Although she chose Frontier, the commuter airline said the friend could put the dog in the cabin for the flight to the connecting hub, and could at least have the dog with her until it came time to board Frontier for the leg home. However, she had left the soft pet taxi at my mother’s house, and only had a hard-sided taxi for the cargo hold.
I was not on the flight, but my hell was having to witness the weeping and wailing and gnashing of teeth that ensued when the baggage handlers put the precious doggy in the bottom of the cargo hold and began stacking other luggage on top of it, all in full view of the ground-level terminal where we stood. The poor friend looked like one of those horrible scenes you see on the news when a there’s a bus crash in a third-world country. She was bawling and blubbering and had liquid flowing from every opening on her face.

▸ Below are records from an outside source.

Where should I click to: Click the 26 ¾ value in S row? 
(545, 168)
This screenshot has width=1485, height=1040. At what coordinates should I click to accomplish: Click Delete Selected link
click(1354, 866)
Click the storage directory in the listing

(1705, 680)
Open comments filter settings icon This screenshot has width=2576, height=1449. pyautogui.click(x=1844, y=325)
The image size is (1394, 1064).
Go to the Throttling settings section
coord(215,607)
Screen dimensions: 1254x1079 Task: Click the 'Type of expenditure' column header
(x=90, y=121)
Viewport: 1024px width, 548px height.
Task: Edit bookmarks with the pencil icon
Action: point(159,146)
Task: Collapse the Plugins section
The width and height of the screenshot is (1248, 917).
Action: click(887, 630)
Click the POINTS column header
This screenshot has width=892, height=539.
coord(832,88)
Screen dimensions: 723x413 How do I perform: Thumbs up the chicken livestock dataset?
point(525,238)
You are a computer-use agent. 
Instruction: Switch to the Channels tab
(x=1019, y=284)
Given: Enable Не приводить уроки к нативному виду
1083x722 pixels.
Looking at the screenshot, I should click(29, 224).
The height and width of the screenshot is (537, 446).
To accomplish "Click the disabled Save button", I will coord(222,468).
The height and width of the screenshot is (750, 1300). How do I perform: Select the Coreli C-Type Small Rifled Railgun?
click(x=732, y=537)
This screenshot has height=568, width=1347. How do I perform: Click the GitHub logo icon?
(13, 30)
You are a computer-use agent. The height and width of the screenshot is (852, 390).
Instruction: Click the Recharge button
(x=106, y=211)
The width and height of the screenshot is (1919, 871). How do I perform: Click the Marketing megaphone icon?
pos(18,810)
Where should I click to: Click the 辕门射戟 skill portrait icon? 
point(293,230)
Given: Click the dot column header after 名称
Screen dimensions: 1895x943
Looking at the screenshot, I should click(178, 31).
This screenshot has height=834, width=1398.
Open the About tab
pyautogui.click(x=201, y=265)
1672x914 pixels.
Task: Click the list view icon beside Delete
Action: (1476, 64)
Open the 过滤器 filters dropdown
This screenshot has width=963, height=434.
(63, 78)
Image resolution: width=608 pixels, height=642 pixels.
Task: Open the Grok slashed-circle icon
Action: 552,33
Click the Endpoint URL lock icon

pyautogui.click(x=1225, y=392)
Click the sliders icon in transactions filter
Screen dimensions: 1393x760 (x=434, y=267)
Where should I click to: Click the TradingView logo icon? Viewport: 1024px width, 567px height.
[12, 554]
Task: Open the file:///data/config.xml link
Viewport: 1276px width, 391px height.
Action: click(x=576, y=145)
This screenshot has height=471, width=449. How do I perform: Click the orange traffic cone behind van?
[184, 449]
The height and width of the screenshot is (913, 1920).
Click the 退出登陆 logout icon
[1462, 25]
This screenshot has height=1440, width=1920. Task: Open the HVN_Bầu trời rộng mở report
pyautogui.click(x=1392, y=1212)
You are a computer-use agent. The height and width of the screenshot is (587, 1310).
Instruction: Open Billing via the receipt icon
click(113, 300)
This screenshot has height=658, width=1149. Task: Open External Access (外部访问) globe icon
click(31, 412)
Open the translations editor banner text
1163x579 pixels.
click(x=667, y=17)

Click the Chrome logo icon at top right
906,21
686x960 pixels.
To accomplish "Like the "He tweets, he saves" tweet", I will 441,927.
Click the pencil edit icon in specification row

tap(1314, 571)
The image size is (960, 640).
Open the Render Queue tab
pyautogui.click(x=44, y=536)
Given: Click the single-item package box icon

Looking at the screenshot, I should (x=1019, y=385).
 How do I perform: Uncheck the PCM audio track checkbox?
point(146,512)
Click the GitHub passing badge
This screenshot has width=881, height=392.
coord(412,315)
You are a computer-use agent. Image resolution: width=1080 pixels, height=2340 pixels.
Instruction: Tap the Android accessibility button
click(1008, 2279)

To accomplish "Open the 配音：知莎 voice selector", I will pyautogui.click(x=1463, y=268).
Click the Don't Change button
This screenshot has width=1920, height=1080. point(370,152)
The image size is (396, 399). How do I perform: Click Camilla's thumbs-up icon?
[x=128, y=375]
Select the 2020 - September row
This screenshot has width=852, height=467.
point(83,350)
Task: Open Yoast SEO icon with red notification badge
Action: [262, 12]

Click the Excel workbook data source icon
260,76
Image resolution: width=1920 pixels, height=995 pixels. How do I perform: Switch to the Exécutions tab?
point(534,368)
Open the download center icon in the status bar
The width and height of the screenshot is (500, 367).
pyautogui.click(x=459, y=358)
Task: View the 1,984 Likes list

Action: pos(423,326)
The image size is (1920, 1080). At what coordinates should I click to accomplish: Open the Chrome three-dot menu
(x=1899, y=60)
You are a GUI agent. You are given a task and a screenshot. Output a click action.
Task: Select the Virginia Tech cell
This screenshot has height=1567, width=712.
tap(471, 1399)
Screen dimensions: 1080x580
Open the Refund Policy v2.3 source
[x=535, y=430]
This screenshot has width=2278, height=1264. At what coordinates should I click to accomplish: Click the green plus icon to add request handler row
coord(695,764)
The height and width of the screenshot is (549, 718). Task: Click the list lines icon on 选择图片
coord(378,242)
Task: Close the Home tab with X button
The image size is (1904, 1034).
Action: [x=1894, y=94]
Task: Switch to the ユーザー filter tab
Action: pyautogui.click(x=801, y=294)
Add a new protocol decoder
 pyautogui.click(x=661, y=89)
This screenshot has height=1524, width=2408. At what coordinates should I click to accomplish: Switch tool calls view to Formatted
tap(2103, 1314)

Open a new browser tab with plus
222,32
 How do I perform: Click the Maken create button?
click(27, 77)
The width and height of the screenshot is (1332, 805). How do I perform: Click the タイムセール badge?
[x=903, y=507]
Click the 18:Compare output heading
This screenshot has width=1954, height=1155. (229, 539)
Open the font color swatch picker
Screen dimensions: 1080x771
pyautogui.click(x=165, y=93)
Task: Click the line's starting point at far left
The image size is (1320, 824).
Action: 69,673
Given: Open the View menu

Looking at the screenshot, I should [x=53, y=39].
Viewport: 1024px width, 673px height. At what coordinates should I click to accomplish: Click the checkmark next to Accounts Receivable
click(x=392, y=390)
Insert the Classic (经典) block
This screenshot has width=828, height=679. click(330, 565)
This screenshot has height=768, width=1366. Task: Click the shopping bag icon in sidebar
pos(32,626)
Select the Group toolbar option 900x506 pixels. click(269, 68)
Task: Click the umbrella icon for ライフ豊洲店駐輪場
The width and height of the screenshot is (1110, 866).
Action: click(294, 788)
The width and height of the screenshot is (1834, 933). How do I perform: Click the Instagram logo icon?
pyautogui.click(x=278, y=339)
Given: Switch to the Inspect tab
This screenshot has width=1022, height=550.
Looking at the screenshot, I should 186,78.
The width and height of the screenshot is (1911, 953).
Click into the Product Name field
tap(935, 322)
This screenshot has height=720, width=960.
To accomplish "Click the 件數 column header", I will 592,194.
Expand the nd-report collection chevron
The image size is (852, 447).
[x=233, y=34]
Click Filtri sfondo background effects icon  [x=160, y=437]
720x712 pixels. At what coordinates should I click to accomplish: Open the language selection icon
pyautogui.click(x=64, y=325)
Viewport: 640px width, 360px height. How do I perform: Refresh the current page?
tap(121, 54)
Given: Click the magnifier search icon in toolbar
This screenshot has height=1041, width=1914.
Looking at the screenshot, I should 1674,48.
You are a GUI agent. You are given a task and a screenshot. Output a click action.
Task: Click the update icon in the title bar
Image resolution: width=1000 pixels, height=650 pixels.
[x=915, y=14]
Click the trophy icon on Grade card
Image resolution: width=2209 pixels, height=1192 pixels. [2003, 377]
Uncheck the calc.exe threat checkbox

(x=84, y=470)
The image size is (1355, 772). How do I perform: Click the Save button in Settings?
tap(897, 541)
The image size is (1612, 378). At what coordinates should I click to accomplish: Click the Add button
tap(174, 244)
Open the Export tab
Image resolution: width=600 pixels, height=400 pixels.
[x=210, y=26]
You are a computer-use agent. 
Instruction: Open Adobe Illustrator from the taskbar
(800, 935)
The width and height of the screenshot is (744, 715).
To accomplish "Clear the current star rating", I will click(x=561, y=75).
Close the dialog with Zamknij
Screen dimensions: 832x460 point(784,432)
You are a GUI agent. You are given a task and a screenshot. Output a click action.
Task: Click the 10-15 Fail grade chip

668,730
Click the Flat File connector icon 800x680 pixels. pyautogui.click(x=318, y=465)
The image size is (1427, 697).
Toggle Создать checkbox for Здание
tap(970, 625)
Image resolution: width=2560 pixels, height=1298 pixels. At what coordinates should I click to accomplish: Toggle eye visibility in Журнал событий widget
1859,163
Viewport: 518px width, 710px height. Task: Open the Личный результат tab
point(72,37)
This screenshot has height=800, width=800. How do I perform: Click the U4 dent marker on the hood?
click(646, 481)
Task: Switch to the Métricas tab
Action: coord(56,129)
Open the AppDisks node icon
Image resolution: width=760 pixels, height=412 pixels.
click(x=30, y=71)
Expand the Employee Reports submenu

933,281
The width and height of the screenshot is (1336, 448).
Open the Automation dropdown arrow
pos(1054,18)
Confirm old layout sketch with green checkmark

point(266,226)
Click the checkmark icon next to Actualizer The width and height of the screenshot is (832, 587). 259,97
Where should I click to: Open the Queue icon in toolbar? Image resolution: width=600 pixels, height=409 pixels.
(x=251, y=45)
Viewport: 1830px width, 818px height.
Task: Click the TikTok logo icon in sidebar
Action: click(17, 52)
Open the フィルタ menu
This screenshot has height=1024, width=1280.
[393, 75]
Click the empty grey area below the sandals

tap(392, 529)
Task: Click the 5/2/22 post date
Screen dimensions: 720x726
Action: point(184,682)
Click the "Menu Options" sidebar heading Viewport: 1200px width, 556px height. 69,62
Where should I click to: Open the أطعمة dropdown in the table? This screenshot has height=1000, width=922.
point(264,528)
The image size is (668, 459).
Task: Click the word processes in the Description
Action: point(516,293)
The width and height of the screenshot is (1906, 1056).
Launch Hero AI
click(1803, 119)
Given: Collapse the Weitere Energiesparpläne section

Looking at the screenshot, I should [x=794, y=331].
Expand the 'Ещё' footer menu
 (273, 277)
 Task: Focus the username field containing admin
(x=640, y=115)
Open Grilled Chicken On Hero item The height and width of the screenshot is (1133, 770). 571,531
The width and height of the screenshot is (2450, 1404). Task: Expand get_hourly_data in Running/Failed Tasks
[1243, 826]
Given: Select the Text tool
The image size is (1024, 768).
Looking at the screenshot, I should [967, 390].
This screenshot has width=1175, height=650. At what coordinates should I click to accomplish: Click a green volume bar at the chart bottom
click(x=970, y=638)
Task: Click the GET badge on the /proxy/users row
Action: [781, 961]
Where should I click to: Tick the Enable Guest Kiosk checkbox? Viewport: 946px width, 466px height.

Then she had to go through security which was just an adjoining room, and wait for the boarding call while my mother and I waited in the first room. When it finally came time to board, she stood and turned to the window and she and my mother put their hands on the glass like you would see in a prison movie. At that moment, this story went from the “Animal” category to the “Illness” category because I threw up a little in my mouth.